まず、病気についてよく知り、自分の身体をモニタリングすることによって、自分らしい生活を再構築することが重要です。また、病気に気づいた時、初期の治療時、逆戻りの時、合併症が現れた時、合併症が重症化した時、治療が困難になった時などの節目に、どのような治療や緩和ケアを選択するか、意思決定をすることが必要となります。これらの過程では、心理社会的支援も欠かせません。人々の幸せに直接貢献できる看護を誇りにして、研究を続けています。

教育活動

学部では、成人期から老年期の人々を対象とした、生活習慣病・慢性疾患とともに生きる人々に対する看護を中心に担当しています。担当講義科目は、成人看護学概論、成人看護学、成人看護学実習などです。実習では、患者や家族と話し、実際に看護ケアを行うことを通じて学びます。そこでは、サービスビジネスの分野で実績のある考え方と方法を取り入れた、患者接点での感度をあげるトレーニングプログラムを開発しています。

<編集・執筆した教科書>

研究内容

生活習慣病や慢性疾患に対する看護ケア開発に関する研究を中心に量的研究・質的研究ともに行っています。

生活習慣病・慢性疾患をもつ人々のケア

  • 糖尿病患者のケア

糖尿病患者のセルフケア支援:糖尿病は自覚症状がないので、自分の身体におこっていることに気づくことは簡単ではありません。血糖や内臓脂肪の値、食事内容や運動量をどのように「見える化」するか、その説明の仕方や教育ツールの作成をしています。
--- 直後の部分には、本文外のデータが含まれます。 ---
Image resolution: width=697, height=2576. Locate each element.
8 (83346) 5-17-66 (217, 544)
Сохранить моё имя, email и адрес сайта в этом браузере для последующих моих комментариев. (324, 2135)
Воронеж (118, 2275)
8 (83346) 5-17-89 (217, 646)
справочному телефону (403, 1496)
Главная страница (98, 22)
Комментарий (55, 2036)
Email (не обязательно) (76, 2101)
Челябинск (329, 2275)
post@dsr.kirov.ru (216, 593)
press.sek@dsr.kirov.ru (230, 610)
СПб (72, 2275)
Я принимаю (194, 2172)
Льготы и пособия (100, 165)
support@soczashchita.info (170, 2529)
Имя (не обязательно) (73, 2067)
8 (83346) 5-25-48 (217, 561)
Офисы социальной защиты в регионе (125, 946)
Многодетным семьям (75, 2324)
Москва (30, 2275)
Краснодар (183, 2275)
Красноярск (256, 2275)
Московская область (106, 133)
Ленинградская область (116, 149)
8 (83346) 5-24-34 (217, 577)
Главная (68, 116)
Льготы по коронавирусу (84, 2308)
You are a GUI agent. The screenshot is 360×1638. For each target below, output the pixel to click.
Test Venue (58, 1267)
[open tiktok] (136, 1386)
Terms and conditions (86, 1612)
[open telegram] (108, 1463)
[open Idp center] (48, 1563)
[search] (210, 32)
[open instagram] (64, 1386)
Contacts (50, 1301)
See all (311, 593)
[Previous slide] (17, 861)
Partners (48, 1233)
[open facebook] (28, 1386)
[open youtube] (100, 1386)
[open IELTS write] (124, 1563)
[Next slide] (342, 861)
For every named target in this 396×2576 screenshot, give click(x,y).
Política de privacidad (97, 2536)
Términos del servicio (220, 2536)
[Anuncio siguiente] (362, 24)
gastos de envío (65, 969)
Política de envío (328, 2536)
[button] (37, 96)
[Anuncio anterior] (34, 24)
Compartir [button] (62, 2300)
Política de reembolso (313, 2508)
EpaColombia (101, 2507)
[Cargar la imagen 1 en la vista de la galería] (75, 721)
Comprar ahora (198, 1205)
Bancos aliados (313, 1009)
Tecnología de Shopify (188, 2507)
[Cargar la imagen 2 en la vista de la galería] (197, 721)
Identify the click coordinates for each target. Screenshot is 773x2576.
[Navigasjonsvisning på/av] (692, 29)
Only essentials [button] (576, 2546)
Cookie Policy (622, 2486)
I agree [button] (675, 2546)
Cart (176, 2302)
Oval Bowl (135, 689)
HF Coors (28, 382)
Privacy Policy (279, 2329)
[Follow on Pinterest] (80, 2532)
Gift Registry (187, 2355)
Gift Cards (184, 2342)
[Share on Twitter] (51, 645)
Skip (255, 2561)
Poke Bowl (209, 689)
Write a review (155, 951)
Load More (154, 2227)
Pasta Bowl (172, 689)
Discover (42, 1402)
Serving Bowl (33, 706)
また、生活の制限はストレスになるため、ストレスマネジメントについても研究しています。

  • 糖尿病患者のフットケア

糖尿病の合併症である足病変予防のためのフットケアの方法とその効果、看護師の教育プログラムを開発しています。

  • 関節リウマチ患者のケア

京都大学医学部附属病院リウマチセンターのKURAMAコホートに参加し、心理的支援、動脈硬化予防、フレイル、フットケアなどの観点から、患者のQOL向上のための研究をおこなっています。

  • 肥満における摂食行動の解析

なぜ食べることを止められないのか、食べ過ぎてしまうのかについて研究しています。

  • その他、循環器疾患患者のリハビリテーションや退院支援、乳がんや脳腫瘍とともに生きる人の支援、摂食障害の予防などに取り組んでいます。

看護ケアシステムに関する研究

  • 持ち上げない看護(ノーリフト)の普及と看護師の腰痛対策
  • エンド・オブ・ライフ・ケアに携わる看護師に必須とされる知識修得のための教育プログラムの開発

社会活動

「京都の街で あなたらしく生きる を支える」ACP看護研究会

在宅・病院・介護施設における看看連携、意思決定支援のあり方を検討するために、事例を通じて訪問看護師、病院・施設で働く看護師等で話し合い学ぶ参加型研究会を行っています。

ELNEC-Jクリティカルケア カリキュラム看護師教育プログラムを開発し、普及をはかっています。

Clinical Nurse Leader の活動紹介

医療の質の確保と向上のために米国で養成されているClinical Nurse Leaderの日本における活動モデルを探求しています。

関節リウマチのノート

研究成果に基づいて患者さん用のノートを作成しました。